In 1305 the Crown granted him lands at "Torragh", which appears to have been Turra, County Carlow.

==Judge ==
He was a justice of the Court of Common Pleas (Ireland) from 1295 to 1307 He served on the Court under the acting Chief Justice, the Dean of St Patrick's, Thomas de Chaddesworth, and then under Sir Richard de Exeter. He had administrative and military duties as well as judicial: for example, he was entrusted with paying for troops and horses for the war against Scotland, and with the defences of Dublin against raids from hostile clans in County Wicklow.

In 1299 he was one of three judges who heard an action for novel disseisin, the others being Simon de Ludgate and John of Reryth. The parties were Richard son of Robert and Master William de la Ryvere, special envoy to the Gaelic clans. Judgement was given for the plaintiff.

==Conflict with Abbey of Saint Thomas ==

In 1306 he was involved in a highly embarrassing lawsuit between his servant Alan and the Abbey of Saint Thomas the Martyr, in the Dublin Liberties. Alan accused the Abbot, Richard Sweetman, of assault and false imprisonment. The Abbot in his counterclaim alleged that Alan had attacked and knocked unconscious the Abbey's miller, who had found him, on his master's instructions, opening the Abbey's sluices to supplement the inadequate water supply of Snyterby's own watermill, having done this "diverse times by night". Not surprisingly, Sweetman and Snyterby eventually decided to settle their differences out of court.

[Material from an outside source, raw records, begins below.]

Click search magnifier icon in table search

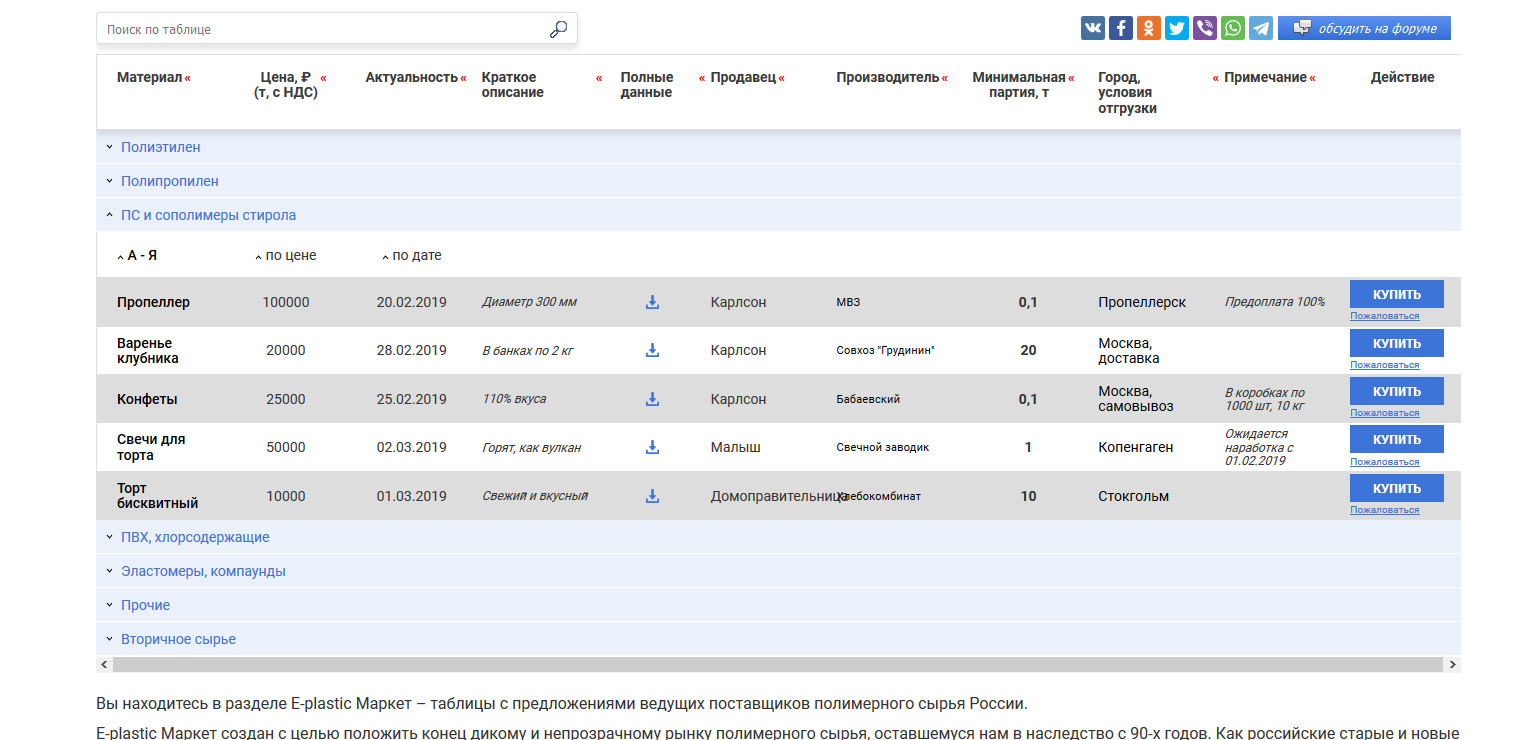pyautogui.click(x=558, y=30)
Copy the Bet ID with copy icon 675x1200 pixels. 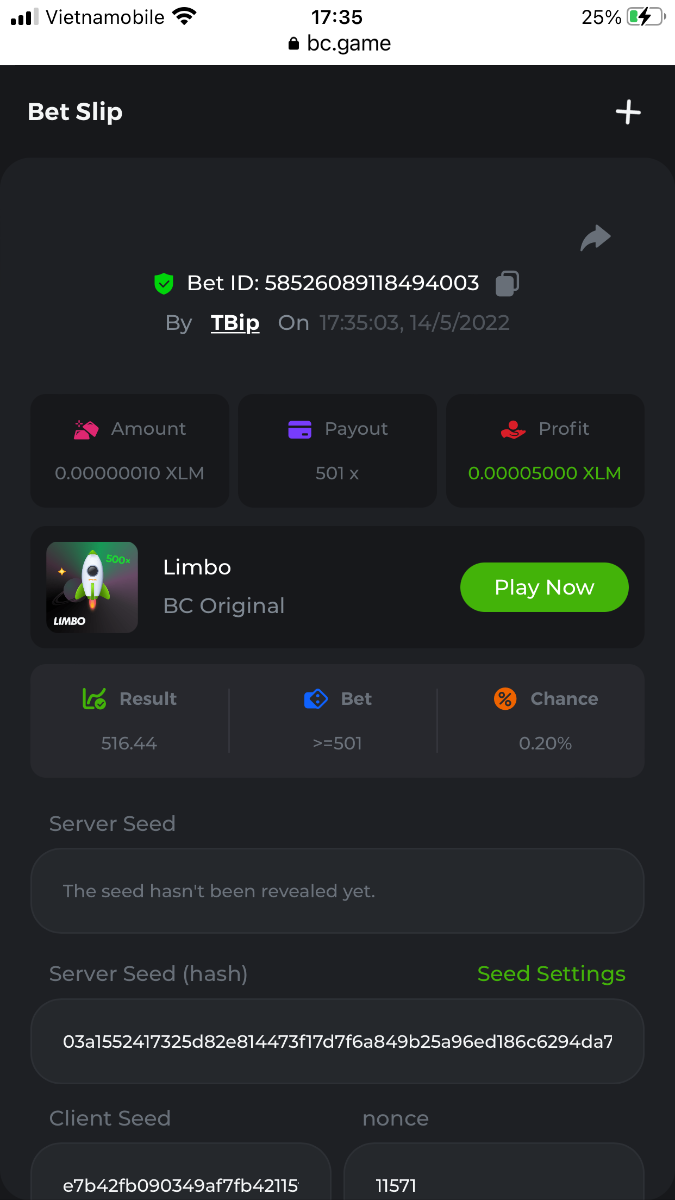[x=507, y=284]
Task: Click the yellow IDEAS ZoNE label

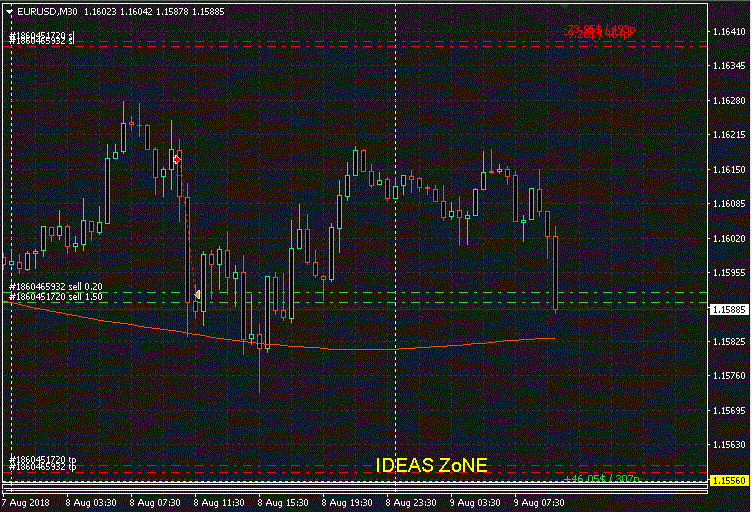Action: coord(431,465)
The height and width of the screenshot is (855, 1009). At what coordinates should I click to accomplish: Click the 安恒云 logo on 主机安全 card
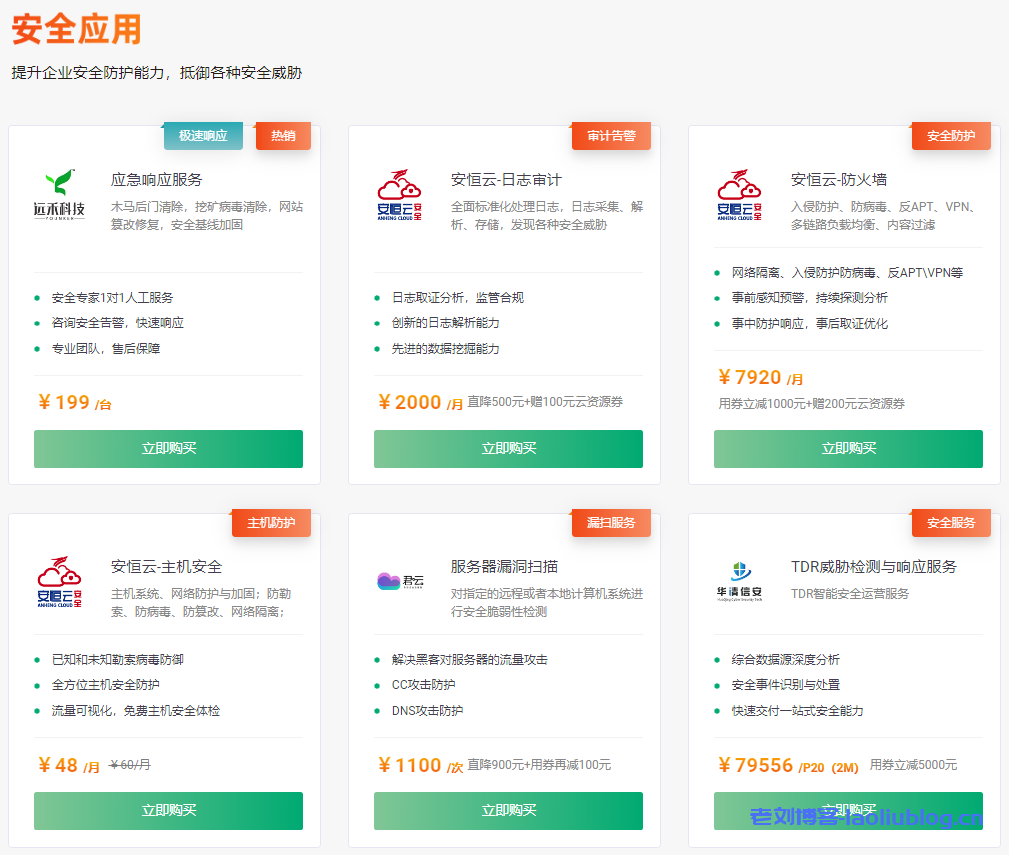coord(60,581)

== Case of Netterville v Le Petyt ==

In 1306 and 1307 he sat with the Chief Justice Sir Richard de Exeter on a commission to hear and determine a serious charge of assault in County Meath brought against John le Petyt, whose name appears regularly in the Court records of the time as a notorious malefactor in Meath; Philip Burnell and others were also charged. The plaintiffs were the four Netterville brothers, who were the sons of Sir Nicholas de Netterville, ancestor of the Viscounts Netterville, and a colleague of Thomas and Sir Richard on the Court of Common Pleas. As far as we can determine the Court treated it as a civil matter rather than a criminal one, and the defendants were ordered to pay heavy damages.

==Last years==
In the early 1300s, despite his clerical office, he was Constable of Castle Kevin, Annamoe, County Wicklow, a defensive fort designed to repel the O'Toole clan of County Wicklow, who raided Dublin city on a regular basis, and who burnt Castle Kevin itself twice during Thomas's tenure as Constable.

Thomas stepped down as a judge in 1307, though he was still sitting in the Easter term of that year, when judgment was given in the case of Netterville v le Petyt. He was still living in Ireland in 1310, when he travelled overseas. He then retired to Lincolnshire, where he died in 1316. Nicholas de Snyterby, who was Serjeant-at-law (Ireland) in 1316, and sat in two of the Irish Royal Courts at intervals between 1337 and about 1355, was a close relative, perhaps a nephew, of Thomas, as was yet another Irish judge, Reginald de Snyterby, who held office in the 1420s and 1430s.